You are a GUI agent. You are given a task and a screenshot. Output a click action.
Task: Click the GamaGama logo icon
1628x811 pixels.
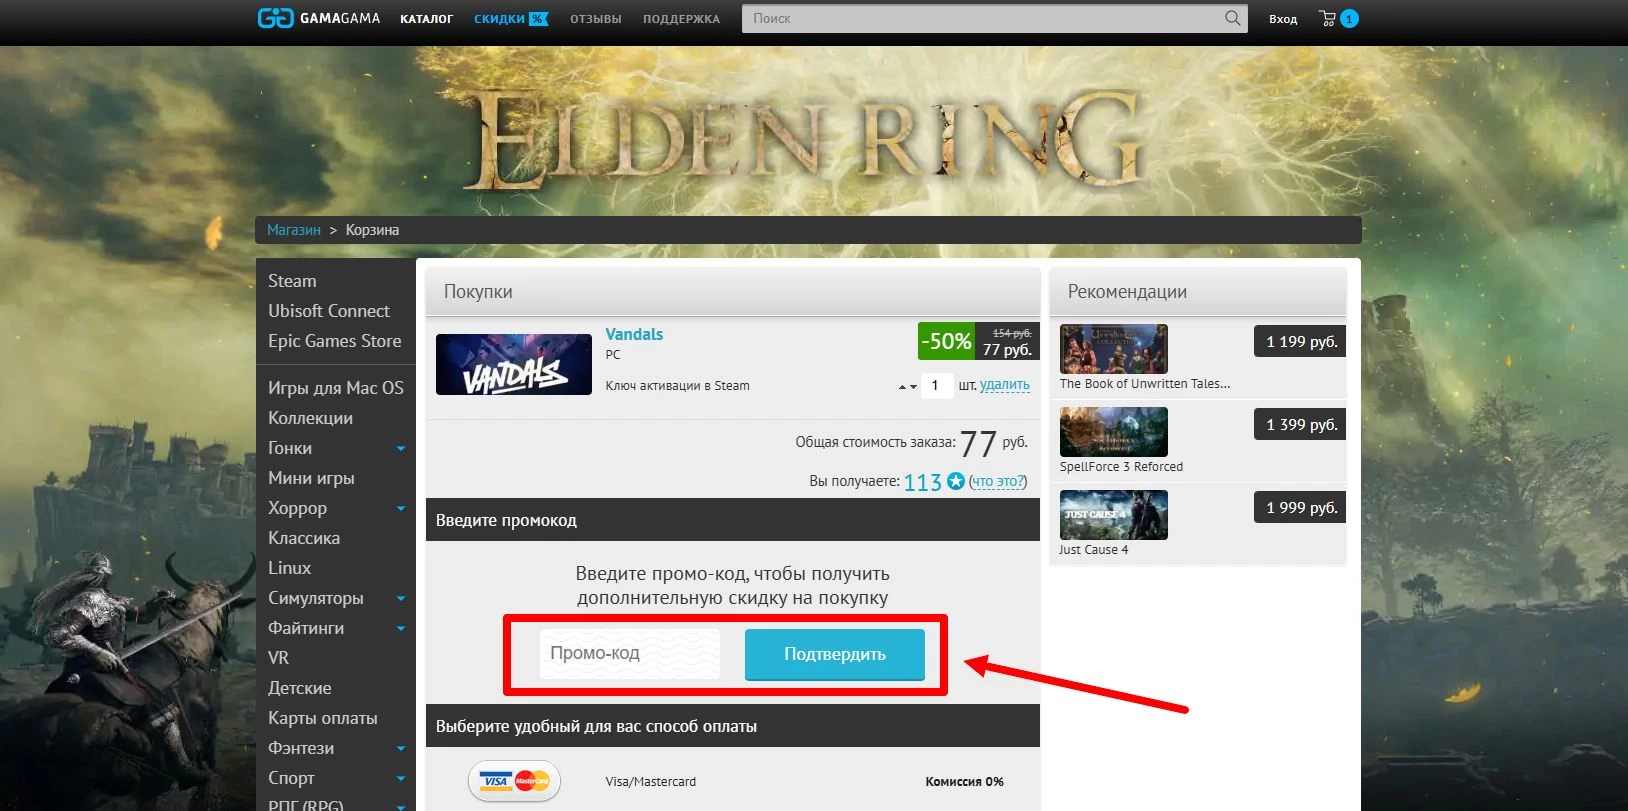[x=275, y=18]
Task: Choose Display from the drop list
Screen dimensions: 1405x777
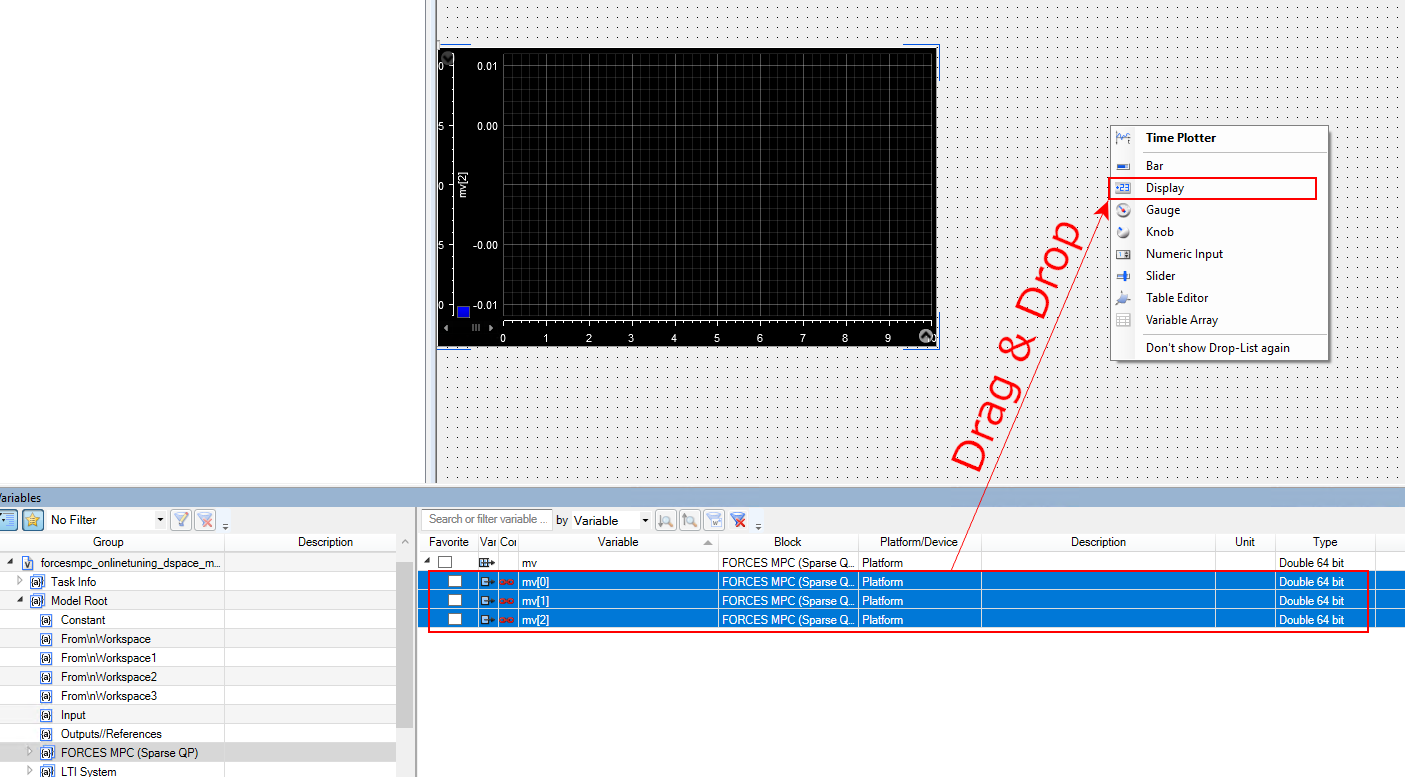Action: click(x=1165, y=188)

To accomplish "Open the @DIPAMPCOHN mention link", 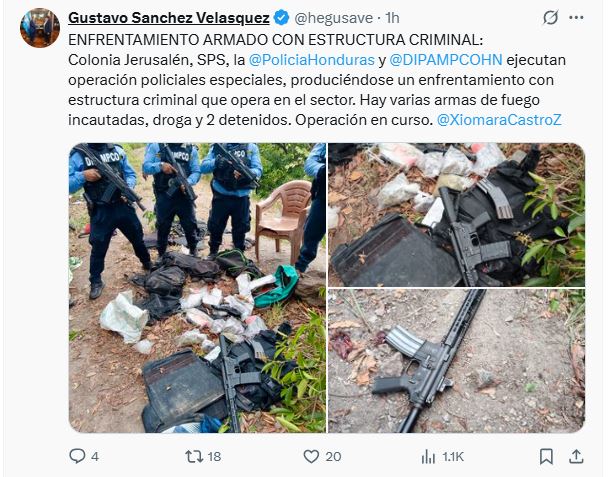I will pos(446,60).
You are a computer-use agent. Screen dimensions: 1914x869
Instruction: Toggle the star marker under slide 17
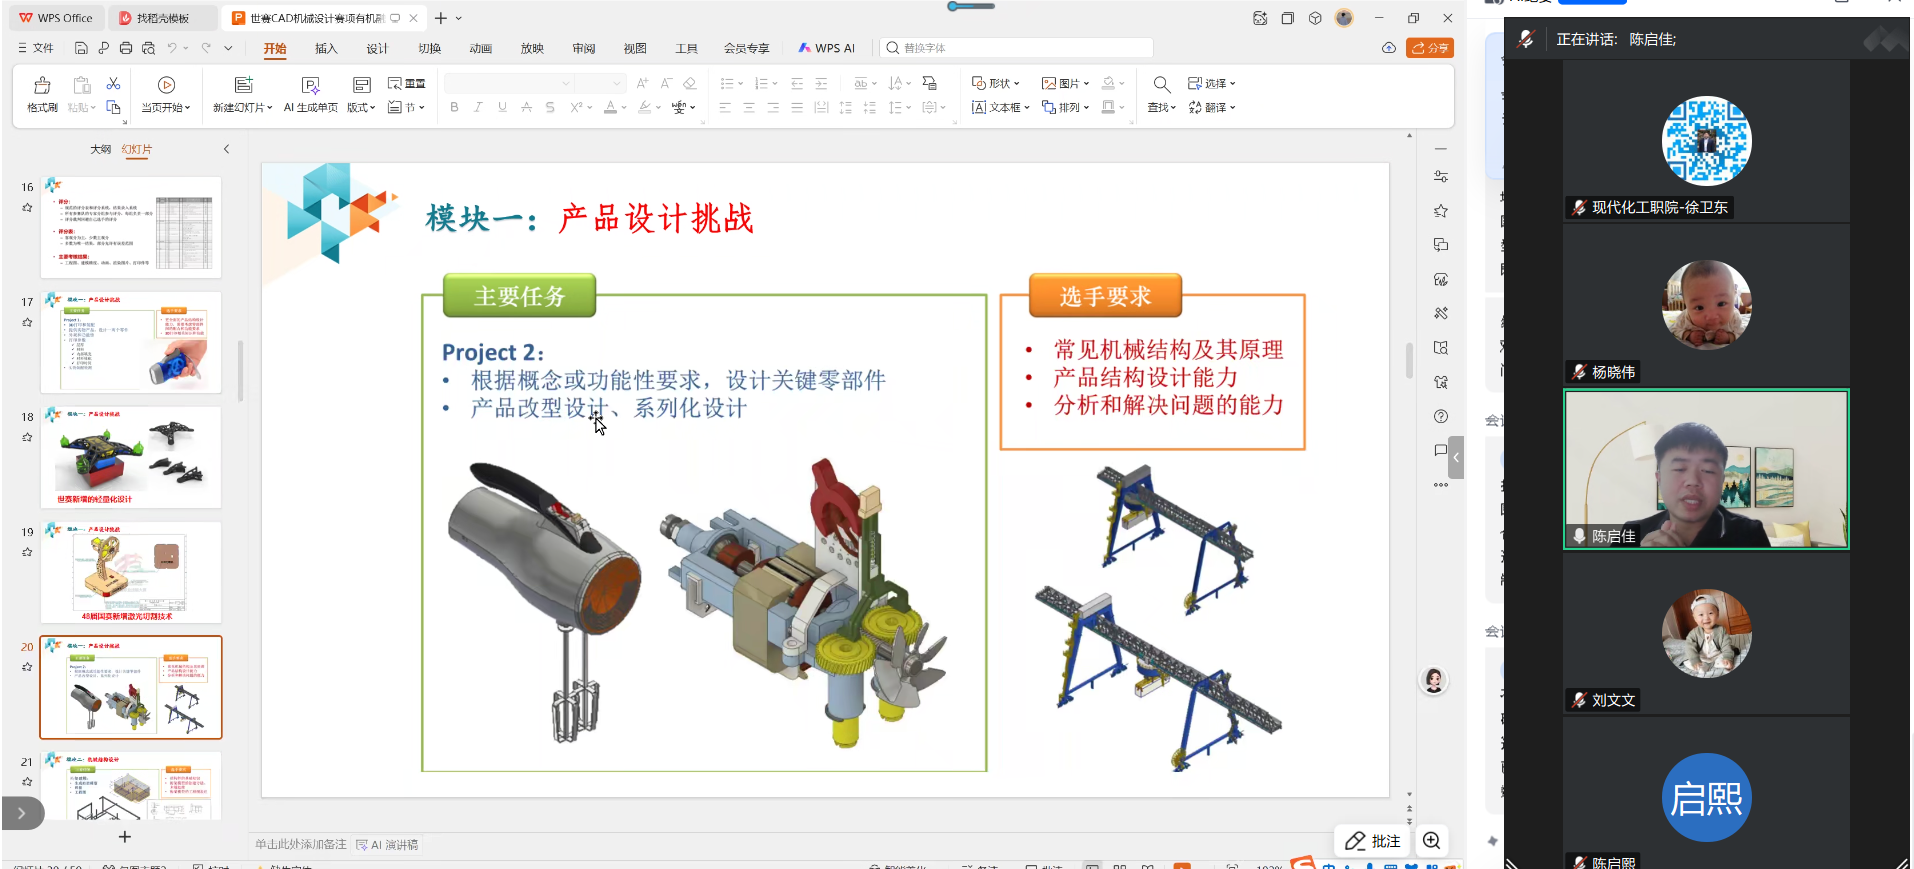[27, 323]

•••••

Lines from the one containing "You are a computer-use" through the end of the material above must be reproduced exactly; pictures must not be.

§ Response area
You are a computer-use agent. Screen dimensions: 1914x869
Instruction: Toggle the star marker under slide 17
[27, 323]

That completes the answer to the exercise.